На выходе в Первое кольцо их ожидают. Созданная с кожей гладкой как пластик, как две капли похожая на ту, что Феликс встречал в стыковочном отсеке.

– Я покажу вам ваш жилой отсек, – произносит Инанна голосом, который оказывается неожиданно теплым на контрасте с внешностью манекена. – После отдыха вас хотел бы видеть консул Тэлбот

Варлок тихо смеется:

– Оставляю вас в трепетных руках нашей Галатеи. Осваивайтесь, а я вернусь к работе.

– Я думаю, у нас еще будут поводы для встречи, мсье Ле Фэй, – кивает де Вега.

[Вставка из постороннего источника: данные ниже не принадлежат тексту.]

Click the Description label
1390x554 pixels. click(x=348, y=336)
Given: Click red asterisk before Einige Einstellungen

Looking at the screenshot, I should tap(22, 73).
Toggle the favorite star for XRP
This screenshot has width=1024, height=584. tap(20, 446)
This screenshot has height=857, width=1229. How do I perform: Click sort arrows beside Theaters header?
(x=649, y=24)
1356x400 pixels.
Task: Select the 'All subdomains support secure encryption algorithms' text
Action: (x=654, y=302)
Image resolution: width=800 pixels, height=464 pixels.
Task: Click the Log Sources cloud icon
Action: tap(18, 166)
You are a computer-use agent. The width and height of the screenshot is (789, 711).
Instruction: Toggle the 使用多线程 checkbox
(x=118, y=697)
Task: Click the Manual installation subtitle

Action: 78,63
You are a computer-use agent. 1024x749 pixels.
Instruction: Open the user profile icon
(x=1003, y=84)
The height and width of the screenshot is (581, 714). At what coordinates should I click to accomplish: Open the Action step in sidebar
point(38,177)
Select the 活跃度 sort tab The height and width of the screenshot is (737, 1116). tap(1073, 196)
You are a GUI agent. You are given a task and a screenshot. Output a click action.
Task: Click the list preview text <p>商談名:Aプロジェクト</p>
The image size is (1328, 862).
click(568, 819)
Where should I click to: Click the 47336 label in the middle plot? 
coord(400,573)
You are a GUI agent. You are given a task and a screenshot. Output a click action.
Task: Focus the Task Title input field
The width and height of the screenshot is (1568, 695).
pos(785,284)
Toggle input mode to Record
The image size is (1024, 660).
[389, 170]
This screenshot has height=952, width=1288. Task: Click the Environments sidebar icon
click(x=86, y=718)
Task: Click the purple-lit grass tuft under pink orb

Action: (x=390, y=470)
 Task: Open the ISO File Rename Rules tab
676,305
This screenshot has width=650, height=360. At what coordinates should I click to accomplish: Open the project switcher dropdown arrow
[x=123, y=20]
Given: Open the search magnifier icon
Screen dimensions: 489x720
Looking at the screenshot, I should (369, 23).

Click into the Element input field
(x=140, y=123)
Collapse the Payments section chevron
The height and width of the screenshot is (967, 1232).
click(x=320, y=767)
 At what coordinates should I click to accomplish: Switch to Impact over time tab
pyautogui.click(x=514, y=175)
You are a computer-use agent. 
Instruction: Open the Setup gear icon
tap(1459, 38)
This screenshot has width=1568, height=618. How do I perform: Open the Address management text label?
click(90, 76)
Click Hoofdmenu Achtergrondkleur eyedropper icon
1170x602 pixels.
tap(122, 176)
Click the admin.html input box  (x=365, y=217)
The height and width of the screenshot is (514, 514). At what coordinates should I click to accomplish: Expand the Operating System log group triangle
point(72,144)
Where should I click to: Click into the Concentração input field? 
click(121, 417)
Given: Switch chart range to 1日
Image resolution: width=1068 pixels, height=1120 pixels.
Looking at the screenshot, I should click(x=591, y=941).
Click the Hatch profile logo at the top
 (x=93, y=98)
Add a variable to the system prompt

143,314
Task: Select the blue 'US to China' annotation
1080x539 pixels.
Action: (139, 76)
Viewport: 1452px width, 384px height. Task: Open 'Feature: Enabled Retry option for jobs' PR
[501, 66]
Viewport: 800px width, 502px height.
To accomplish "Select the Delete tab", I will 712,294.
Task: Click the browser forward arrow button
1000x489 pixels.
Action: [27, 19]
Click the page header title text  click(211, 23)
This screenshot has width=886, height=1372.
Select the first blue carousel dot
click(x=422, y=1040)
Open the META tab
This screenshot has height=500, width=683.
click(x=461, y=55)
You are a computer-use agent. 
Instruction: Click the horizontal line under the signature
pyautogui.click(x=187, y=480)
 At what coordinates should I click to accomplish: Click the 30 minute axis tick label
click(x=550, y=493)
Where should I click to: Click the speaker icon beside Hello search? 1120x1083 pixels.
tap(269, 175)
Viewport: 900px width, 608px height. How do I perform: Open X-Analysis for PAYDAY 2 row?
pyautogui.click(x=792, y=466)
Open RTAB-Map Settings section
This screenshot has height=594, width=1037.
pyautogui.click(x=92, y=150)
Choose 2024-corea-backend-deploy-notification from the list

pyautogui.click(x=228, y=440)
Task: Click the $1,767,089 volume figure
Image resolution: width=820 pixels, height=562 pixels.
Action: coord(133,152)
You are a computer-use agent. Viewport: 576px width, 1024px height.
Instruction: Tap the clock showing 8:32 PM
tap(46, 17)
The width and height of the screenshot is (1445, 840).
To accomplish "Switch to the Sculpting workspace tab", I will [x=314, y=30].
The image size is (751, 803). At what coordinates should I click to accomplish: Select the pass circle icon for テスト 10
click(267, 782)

– Несомненно, Феликс. Несомненно.

Отсек, который будет служить провосу одновременно спальней и кабинетом, представляет собой вмонтированное во внутреннюю стенку Первого кольца пространство объемом около шести кубических метров. Записи, которые Вега просматривал перед вылетом, показывали, что осеки консулов точно такие же. Созданным и вовсе отводились самые настоящие гробы, подогнанные под габариты их тел.

Больше всего Веге хотелось принять душ – смыть с себя «планетарную пыль». Акт символический – но Символы и есть то, что составляет истинную реальность, способную пронзить Ложь. Высшая семиотика – синтактика, семантика и прагматика общения Мага и Мира. Она своя у каждой Мистерии, у каждой Традиции…

Но сначала – встреча.

Алхимик Эдвард Тэлбот отвечал за общее техническое состояние станции, а так же – за ее Созданных. Раппорт его был скупым и почти не включал, собственно, показаний подопечных.

Когда Вега выбирается из своего отсека, приставленная к нему Инанна вместе с Уттой считывает показания каких-то приборов, подсоединив лаптоп к кабельному разъему в стене. Ни секунды простоя, максимальная эффективность в использовании времени и ресурсов.

Индивидуальное «Я» Созданных не привязано к конкретной физической оболочке. Тридцать два тела на «Квинтуррисе» – это всего четыре личности: Астарта, Инанна, Таммуз и Утта. Каждая личность управляет всеми своими телами одновременно, легко координируя их. На каждую из четверых возложены свои обязанности. Таммуз – это мускульная масса, работающая в экстремальных условиях. Пилотирование, работы в открытом космосе, в «грязных» секторах станции, et cetera. Утта – конвейерный работник, выполняющий одновременно множество рутинных операций. Инанна – координатор-ассистент, обеспечивающий слаженную работу созданных и магов. Астарта (единственная из созданных, у которой всего два тела: здесь и на планете) – куратор, планировщик и агрегатор. Почти что HAL 9000, только лишенный исполнительных полномочий.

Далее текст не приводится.